Authorize an Astro Deployment to cloud resources using workload identity
When you create an Airflow connection from a Deployment to access cloud resources, Airflow uses your connection details to access those services. You can add credentials to your Airflow connections to authenticate, but it can be risky to add secrets like passwords to your Airflow environment.
To avoid adding secrets to your Airflow connection, you can directly authorize your Astro Deployment to access AWS or GCP cloud services using workload identity. Astronomer recommends using a workload identity in most cases to improve security and avoid managing credentials across your Deployments. If you have less strict security requirements, you can still use any of the methods described in Airflow connection guides to manage your connection authorization.
This guide explains how to authorize your Deployment to a cloud using workload identity. For each Deployment, you will:
- Authorize your Deployment to your cloud services.
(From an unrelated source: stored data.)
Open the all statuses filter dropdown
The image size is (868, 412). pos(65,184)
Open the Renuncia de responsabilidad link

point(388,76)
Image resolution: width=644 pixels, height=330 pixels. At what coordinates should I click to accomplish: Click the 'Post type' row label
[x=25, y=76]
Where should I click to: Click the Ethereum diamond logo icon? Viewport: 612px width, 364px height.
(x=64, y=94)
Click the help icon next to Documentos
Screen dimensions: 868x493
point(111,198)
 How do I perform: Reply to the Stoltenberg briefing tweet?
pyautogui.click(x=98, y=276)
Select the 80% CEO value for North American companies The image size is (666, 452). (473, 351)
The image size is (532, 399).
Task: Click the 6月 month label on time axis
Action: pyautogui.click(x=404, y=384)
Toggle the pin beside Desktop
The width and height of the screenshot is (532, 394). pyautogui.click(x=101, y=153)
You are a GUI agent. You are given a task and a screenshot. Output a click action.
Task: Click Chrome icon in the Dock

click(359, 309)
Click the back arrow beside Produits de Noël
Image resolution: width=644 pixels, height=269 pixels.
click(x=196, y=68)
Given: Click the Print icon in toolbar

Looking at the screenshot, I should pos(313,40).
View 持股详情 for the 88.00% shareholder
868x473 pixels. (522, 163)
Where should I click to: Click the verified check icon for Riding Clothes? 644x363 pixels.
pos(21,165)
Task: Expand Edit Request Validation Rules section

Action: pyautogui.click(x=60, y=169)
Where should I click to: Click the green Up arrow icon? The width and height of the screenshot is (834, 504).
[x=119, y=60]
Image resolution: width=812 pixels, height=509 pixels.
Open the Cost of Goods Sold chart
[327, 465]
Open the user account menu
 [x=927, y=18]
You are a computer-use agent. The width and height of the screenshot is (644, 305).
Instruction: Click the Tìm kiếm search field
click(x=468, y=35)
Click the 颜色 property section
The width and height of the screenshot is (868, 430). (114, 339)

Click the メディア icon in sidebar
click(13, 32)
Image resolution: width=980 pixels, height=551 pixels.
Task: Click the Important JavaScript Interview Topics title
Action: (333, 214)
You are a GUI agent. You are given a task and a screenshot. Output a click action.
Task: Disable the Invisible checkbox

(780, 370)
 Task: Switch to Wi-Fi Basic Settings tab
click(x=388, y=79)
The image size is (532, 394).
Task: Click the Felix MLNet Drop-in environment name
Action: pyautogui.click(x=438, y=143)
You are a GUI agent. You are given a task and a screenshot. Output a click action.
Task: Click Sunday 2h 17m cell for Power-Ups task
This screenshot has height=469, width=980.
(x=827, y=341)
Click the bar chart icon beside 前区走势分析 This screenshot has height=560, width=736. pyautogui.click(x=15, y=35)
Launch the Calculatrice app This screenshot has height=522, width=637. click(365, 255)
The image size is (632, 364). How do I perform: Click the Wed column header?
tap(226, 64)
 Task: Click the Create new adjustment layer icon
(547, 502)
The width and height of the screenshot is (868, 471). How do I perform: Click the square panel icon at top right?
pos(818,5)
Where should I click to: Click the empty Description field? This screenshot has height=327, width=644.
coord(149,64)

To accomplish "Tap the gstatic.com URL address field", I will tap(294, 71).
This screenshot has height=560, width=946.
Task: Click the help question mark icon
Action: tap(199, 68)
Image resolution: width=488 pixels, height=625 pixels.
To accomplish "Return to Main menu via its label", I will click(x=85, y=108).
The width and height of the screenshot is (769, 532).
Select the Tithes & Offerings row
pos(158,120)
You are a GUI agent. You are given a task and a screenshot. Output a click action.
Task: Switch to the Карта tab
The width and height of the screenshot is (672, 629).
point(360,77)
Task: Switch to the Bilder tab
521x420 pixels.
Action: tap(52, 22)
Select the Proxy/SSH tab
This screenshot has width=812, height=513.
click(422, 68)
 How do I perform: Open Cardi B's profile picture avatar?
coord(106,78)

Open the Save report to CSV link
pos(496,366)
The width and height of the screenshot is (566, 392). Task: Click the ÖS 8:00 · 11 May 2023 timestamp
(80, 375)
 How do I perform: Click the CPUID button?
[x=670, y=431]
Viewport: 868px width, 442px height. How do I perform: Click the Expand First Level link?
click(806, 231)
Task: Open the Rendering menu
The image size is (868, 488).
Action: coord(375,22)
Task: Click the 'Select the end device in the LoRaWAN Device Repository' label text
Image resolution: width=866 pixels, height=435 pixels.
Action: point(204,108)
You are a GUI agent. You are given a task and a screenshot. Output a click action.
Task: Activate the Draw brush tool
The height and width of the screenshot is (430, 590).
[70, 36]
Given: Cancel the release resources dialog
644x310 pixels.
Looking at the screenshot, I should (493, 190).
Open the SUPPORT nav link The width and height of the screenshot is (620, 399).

- Create an Airflow connection to access your cloud services.
Watch the Astro Academy Customer Workload Managed Identity Learning Byte video to learn more about managed identities and how to set up passwordless authentication for GCP.
Prerequisites
The Astro cluster running your Deployment must be connected to your cloud's network. See Networking overview.
What is workload identity?
A workload identity is a Kubernetes service account that provides an identity to your Deployment. The Deployment can use this identity to authenticate to a cloud's API server, and the cloud can use this identity to authorize the Deployment to access different resources.
Setup
- AWS
- GCP
- Azure
Attach an IAM role to your Deployment
You can attach an AWS IAM role to your Deployment to grant the Deployment all of the role's permissions.
Using IAM roles provides the greatest amount of flexibility for authorizing Deployments to your cloud. For example, you can use existing IAM roles on new Deployments, or your can attach a single IAM role to multiple Deployments that all require the same level of access to your cloud.
Prerequisites
- Minimum Astro Runtime version:
- 9.15.0
- 10.9.0
- 11.5.0
- A new or existing IAM role in your data sources with the required permissions you want your Deployment to have.
- If using AWS CloudShell, the required CLIs are enabled by default.
- If you use a local terminal, the following CLIs are required:
Step 1: Authorize the Deployment to your IAM role
To authorize your Deployment, create an IAM role to assign as your Deployment's workload identity:
- Create an IAM role to delegate permissions to in an AWS service. Grant the role any permission that the Deployment will need in your AWS account. Copy the IAM role ARN to use later in this setup.
- In the Astro UI, select your Deployment and then click Details. In the Advanced section, click Edit.
- In the Workload Identity menu, select Customer Managed Identity.
- Enter your IAM role ARN when prompted, then copy and run the provided CLI command. Click Save Configuration to save the IAM role as a selectable configuration.
- Click Update Deployment to apply the selected IAM role to the Deployment.
- (Optional) Repeat these steps for each Astro Deployment that needs to access your AWS resources. Or, you can edit the
<DeploymentNamespace>
value inCondition
when setting up the Workload Identity for one of the following scenarios to apply to multiple Deployments.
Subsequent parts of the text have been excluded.